Dopo la distruzione di Alessandria e della sua enorme biblioteca molte delle opere greche fortunosamente salvate dalla distruzione, tra cui certamente l'Almagest di Tolomeo, penetrarono nei circoli scientifici indiani e vennero da loro variamente rimaneggiate e riscritte in versi come le grandi epopee poetiche induiste. E' in quella visione poetica ed allegorica dove, richiamando l'immagine dell'arco e delle frecce, nascono i termini oggi di uso comune in matematica, quali appunto arco, corda ecc. riferiti alla geometria delle circonferenze. In particolare con la parola sanscrita jiva che significa corda di un arco si traduce la locuzione greca: ciò che è sotteso da un arco di circonferenza. Un problema nasceva però dal fatto che il teorema di Menelao e tutto ciò che da esso ne segue, stabilisce delle relazioni di proporzionalità non tanto tra le corde di un arco quanto, piuttosto, tra le corde del doppio arco, cioé tra i seni dell'arco. Poiché quindi questa espressione corda del doppio arco interveniva sempre nelle principali regole, fu coniato il termine abbreviato jya al posto della frase ardha jiva. Quando gli arabi intrappresero la traduzione dal sanscrito delle opere astronomiche indiane, non riuscirono a trovare nei loro dizionari, nessuna parola che significasse jya e così la tradussero con la parola jaib che aveva un suono simile ma anche un significato: nella lingua araba jaib, infatti significa cavità, tasca.

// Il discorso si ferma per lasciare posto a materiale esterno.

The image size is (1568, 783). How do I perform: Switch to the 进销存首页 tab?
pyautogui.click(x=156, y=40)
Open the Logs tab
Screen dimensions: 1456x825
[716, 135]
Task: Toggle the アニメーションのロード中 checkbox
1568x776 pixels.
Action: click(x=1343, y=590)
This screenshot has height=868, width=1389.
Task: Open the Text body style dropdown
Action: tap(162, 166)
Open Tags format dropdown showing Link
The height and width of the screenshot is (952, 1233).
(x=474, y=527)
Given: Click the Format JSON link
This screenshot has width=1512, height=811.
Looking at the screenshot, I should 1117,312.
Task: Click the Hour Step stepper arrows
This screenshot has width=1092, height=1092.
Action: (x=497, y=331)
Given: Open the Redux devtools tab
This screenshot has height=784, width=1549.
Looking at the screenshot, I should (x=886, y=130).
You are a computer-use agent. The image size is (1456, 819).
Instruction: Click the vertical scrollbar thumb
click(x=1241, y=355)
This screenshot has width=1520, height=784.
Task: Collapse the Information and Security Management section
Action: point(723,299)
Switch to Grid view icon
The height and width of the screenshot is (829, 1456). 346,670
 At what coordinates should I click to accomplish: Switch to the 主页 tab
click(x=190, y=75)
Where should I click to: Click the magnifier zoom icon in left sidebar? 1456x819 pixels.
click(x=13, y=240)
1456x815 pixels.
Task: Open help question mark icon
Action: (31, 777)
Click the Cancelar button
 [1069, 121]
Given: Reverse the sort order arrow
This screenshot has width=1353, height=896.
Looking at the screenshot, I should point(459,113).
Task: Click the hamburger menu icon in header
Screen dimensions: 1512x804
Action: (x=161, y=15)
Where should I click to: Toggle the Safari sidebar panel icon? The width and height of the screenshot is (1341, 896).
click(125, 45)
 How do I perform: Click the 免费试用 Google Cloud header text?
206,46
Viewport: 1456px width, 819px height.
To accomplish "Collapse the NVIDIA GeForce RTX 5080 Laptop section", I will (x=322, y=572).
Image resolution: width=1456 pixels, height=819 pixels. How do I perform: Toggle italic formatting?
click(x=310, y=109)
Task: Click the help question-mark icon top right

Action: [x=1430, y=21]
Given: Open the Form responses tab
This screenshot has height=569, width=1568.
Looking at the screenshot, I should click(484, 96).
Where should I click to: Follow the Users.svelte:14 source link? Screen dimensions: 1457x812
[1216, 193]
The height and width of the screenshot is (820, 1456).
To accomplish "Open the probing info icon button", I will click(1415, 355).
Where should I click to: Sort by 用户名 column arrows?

Quando, infine, si arrivò a tradurre dall' arabo al latino, la parola jaib aveva assunto un ben preciso significato, fu tradotta col termine latino sinus che appunto vuol dire cavità.
La dimostrazione del Teorema di Menelao presuppone l'analogo teorema piano, la così detta regola delle sei quantità, di natura piùelementare che doveva essere ben nota, probabilmente allo stesso Euclide, e del quale Menelao non ne riportala neanche la dimostrazione.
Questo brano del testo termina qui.